Acórdão nº 2210/17.2T8VIS-H.C1 de Court of Appeal of Coimbra (Portugal), 13 de Setembro de 2022

Magistrado ResponsávelMARIA JO
Data da Resolução13 de Setembro de 2022
EmissorCourt of Appeal of Coimbra (Portugal)

Processo nº 2210/17.2T8VIS-H.C1 – Apelação Relator: Maria João Areias 1º Adjunto: Paulo Correia 2º Adjunto: Helena Melo Acordam no Tribunal da Relação de Coimbra: I – RELATÓRIO Nos presentes autos de insolvência respeitantes a AA e BB, tendo a Caixa Económica Montepio Geral, S.A., credora nos presentes autos de insolvência, adquirido, no âmbito da liquidação efetuada nos autos, através de escritura pública celebrada em 23-11-2018, entre outros, o prédio urbano, composto por casa de habitação de rés do chão e uma divisão para comércio, melhor identificado nos autos, veio requerer a notificação dos ocupantes para, num prazo de 20 dias, desocuparem o imóvel, investindo a requerente na posse efetiva do prédio e, no caso de tal não suceder, que se recorra ao auxílio as autoridades policias, nos termos do n.º 3 do artigo 861.º do CPC, aplicável ex vi do artigo 17.º do CIRE.

Na sequência da notificação efetuada, o Sr. Administrador da Insolvência (AI) informou que o imóvel não correspondia à casa de morada de família dos insolventes e que estava ocupado por CC que “segundo este ocupa o prédio pois em tempos idos que não sabe precisar, estabeleceu com o insolvente um contrato verbal de promessa de compra e venda, já tendo pago o preço integral” (requerimento de 13-12-2021).

Notificado para o efeito, o referido CC veio alegar que, no dia 9 de setembro de 1979, celebrou um contrato de trespasse e arrendamento, para exploração de um estabelecimento comercial de café, mediante a contrapartida do pagamento da quantia mensal e sucessiva de 7.500$00, e que arrendou o imóvel objeto dos presentes autos, e que não procedeu ao pagamento da renda até outubro de 2018, no valor de €268,99, nem a pagamentos posteriores por, apesar das diligências efetuadas, não haver senhorio conhecido.
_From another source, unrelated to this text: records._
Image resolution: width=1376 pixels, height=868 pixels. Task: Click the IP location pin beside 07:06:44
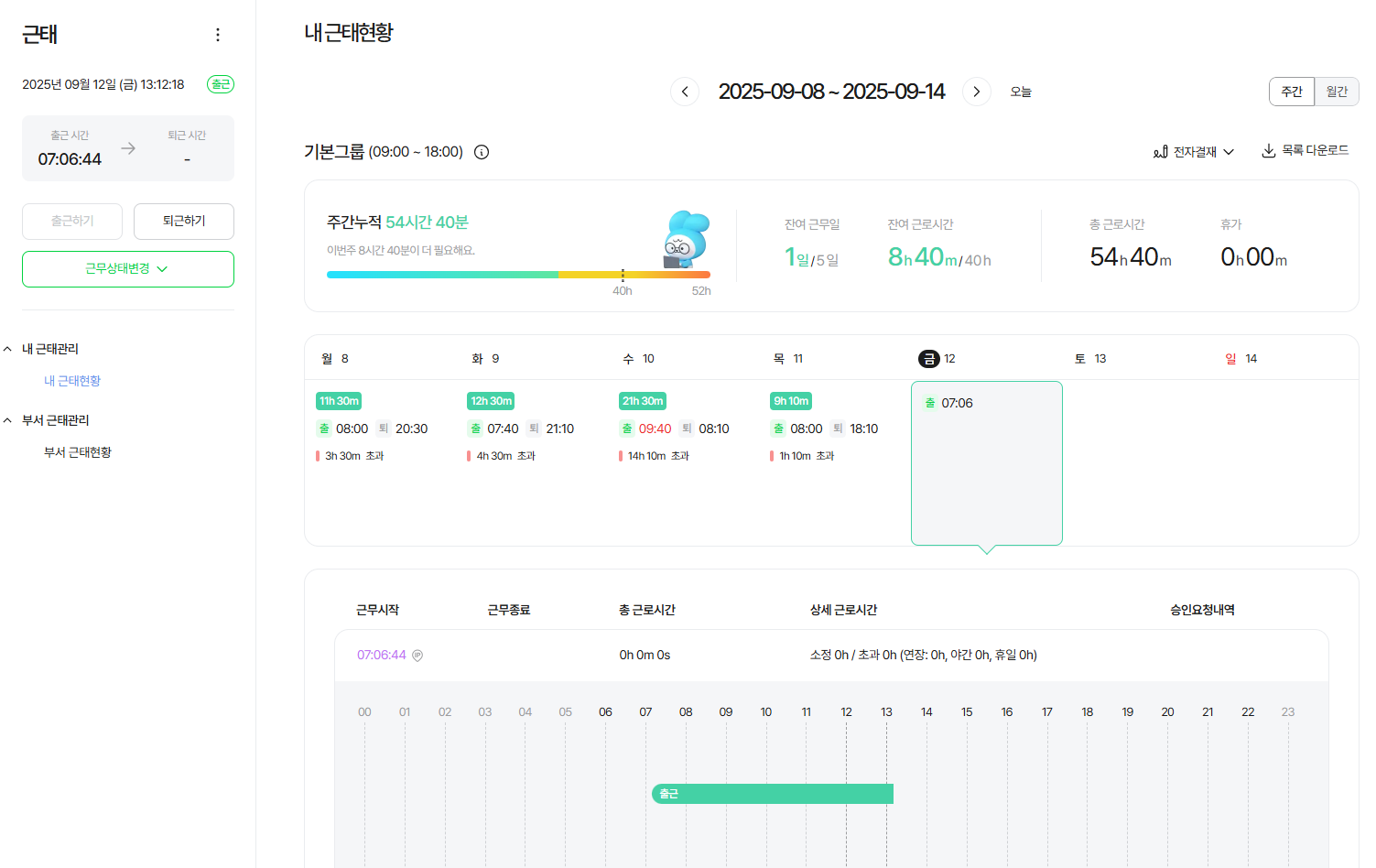tap(418, 655)
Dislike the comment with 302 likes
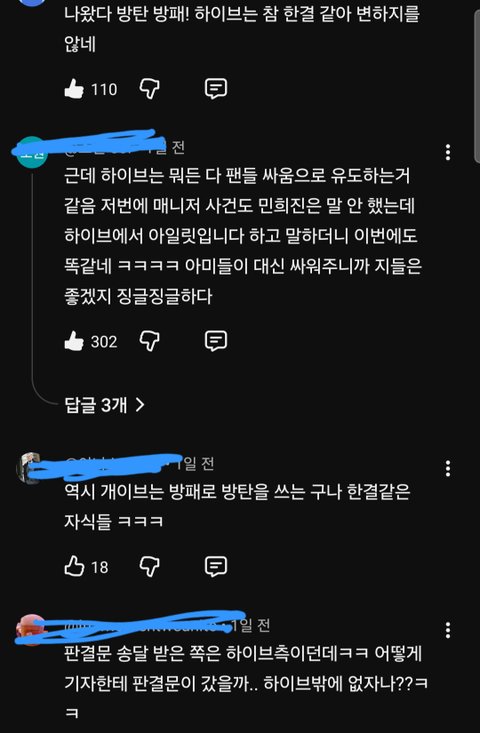This screenshot has width=480, height=733. pyautogui.click(x=150, y=341)
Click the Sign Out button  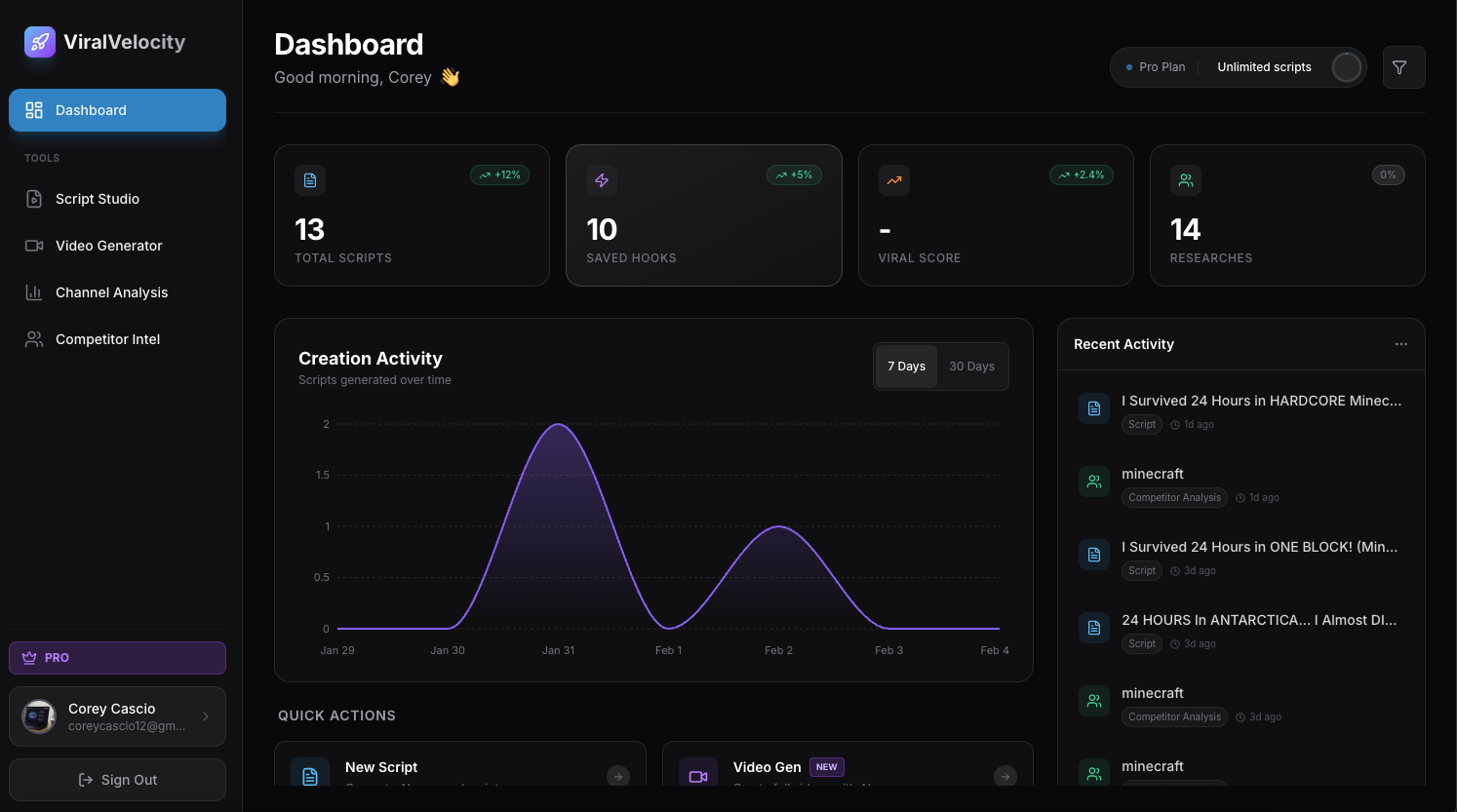[x=117, y=780]
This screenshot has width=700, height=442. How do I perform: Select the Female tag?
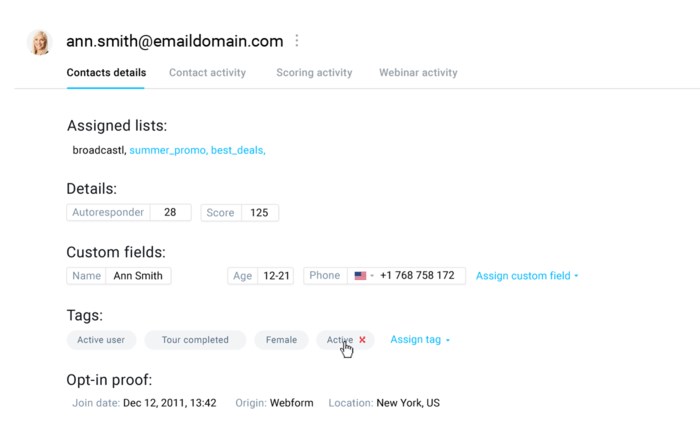pos(281,340)
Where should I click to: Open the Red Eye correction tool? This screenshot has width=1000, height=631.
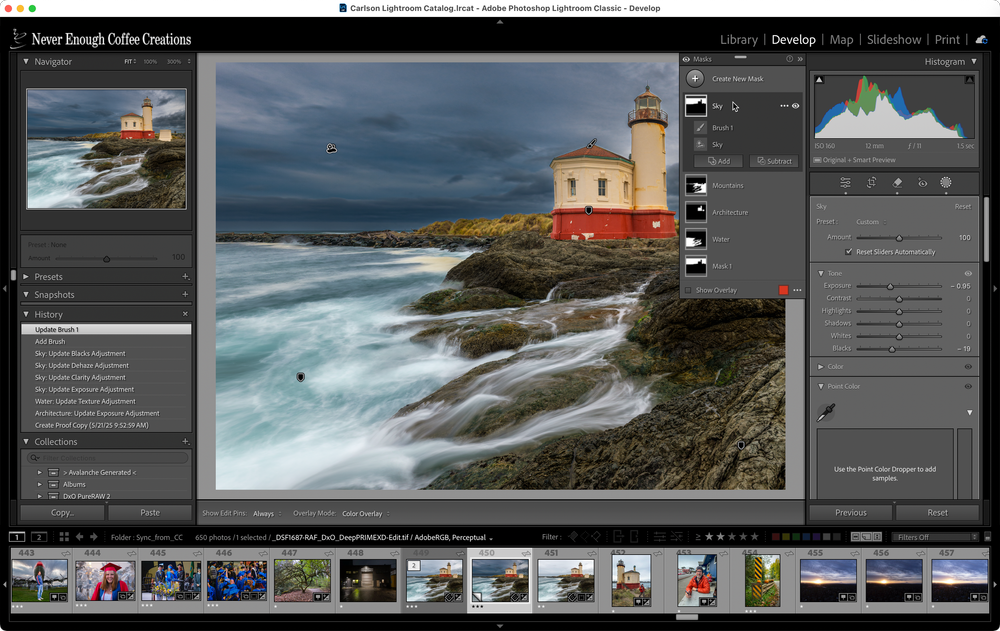pos(922,183)
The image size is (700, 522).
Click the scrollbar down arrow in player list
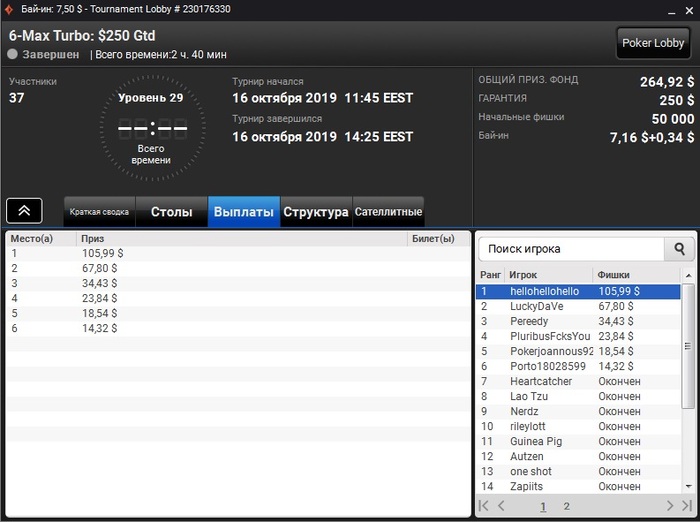(x=688, y=486)
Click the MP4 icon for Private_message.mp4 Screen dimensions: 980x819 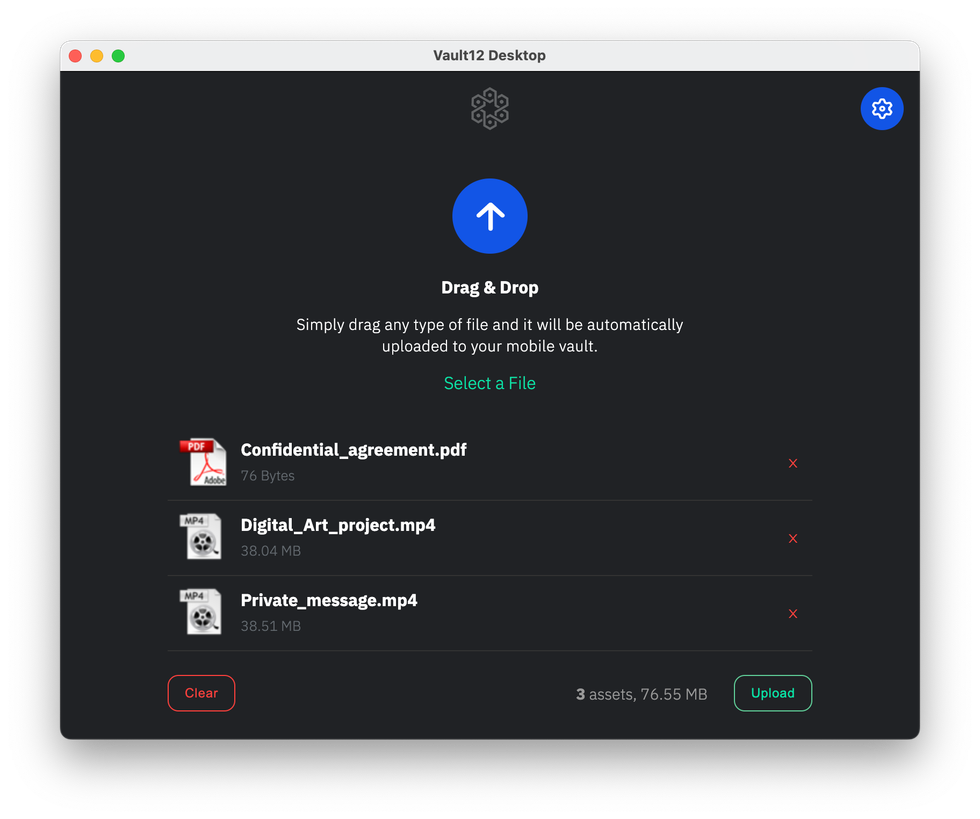click(201, 612)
Acrescentou que o arrendamento é válido e eficaz e que se deve manter em vigor até existir uma causa de cessação do contrato.

A Caixa Económica Montepio Geral, S.A. respondeu, referindo que desconhecia a existência do ónus, agora alegado pelo ocupante do imóvel que lhe foi adjudicado na qualidade de credora hipotecária, nos termos do artigo 824.º do Código Civil, “operando a caducidade do ónus de acordo com o disposto no n.º 2” desta disposição legal, e que não tem interesse na manutenção de qualquer arrendamento. Concluiu, pedindo que se ordene ao Sr. administrador da insolvência, que a invista na posse efetiva do imóvel, recorrendo, se necessário, ao auxílio das autoridades policiais, nos termos do n.º 3 do artigo 861.º do CPC.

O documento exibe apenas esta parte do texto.